Stopping the disastrous Gateway Pacific coal terminal

Stopping the disastrous Gateway Pacific coal terminal

The proposed Gateway Pacific coal terminal would have been built in northwest Washington, and would have exported up to 48 million tons of coal each year to Asia, sending 1,000 colossal coal ships through the Salish Sea. At the time, it would have been the largest coal export terminal in North America. Had it been constructed, the terminal would have severely threatened the livelihoods of the 8 million people and 113 threatened and endangered species that call the Salish Sea home.

Further, if Gateway Pacific coal terminal had moved forward, the new port terminal would have negatively impacted the ancestral lands and fisheries of the Lummi tribal nation. The terminal would have cut off access to the tribe’s fishery, and any spill from the facility would have caused irreversible damage.

The only barrier to the construction of the coal terminal were federal permits from the U.S. Army Corps of Engineers, who were responsible for assessing the impact the coal terminal would have on the local environment.

Friends of the Earth played a vital role in stopping the proposed Gateway Pacific coal terminal, dealing a severe blow to the fossil fuel industry. Working with Power Past Coal—an alliance of environmental, health, and community organizations—we delivered more than 124,000 public comments voicing grassroots opposition to this dirty coal terminal. Further, we pressured local officials to reverse pervious decisions that allowed the project to move forward.
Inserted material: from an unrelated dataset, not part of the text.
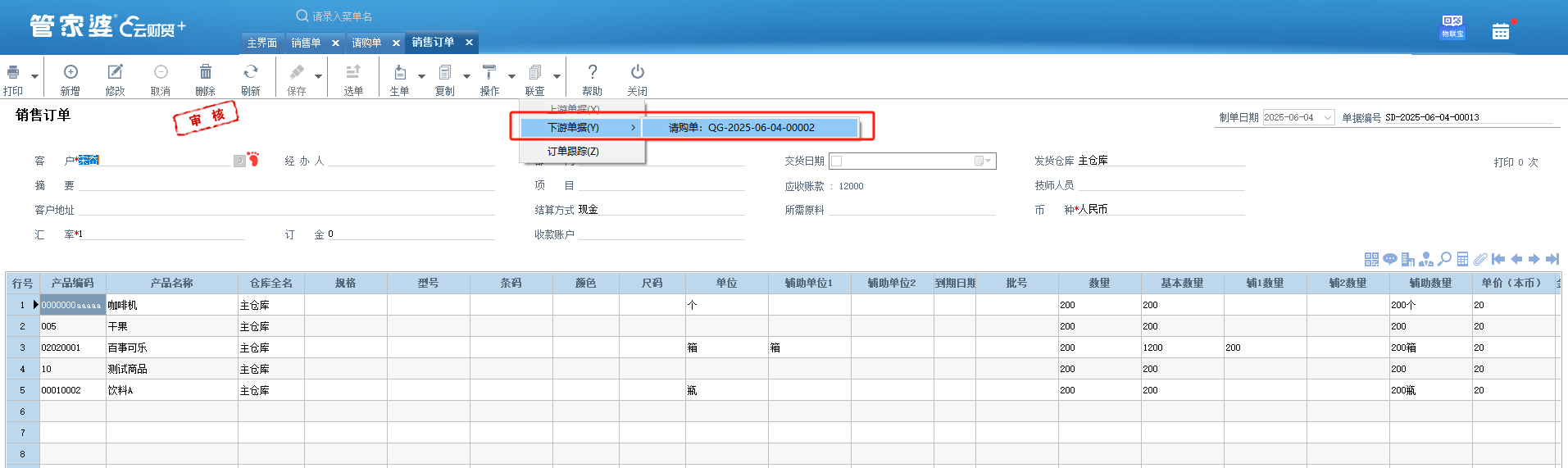This screenshot has width=1568, height=468.
Task: Click the calendar icon in the top-right header
Action: pyautogui.click(x=1501, y=31)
Adding to the opposition, the Lummi Nation requested that the U.S. Army Corps of Engineers deny Gateway Pacific’s permit. The tribe’s request cited the significant impact the new facility would have on their treaty rights and potential for irreparable damage to their fisheries.

When the U.S. Army Corps of Engineers issued a landmark decision to deny federal permits for Gateway Pacific coal terminal, it dealt a fatal blow to the coal project.  The corps’ decision marked the first time that a coal export facility has been rejected in order to protect the treaty rights of a tribal nation.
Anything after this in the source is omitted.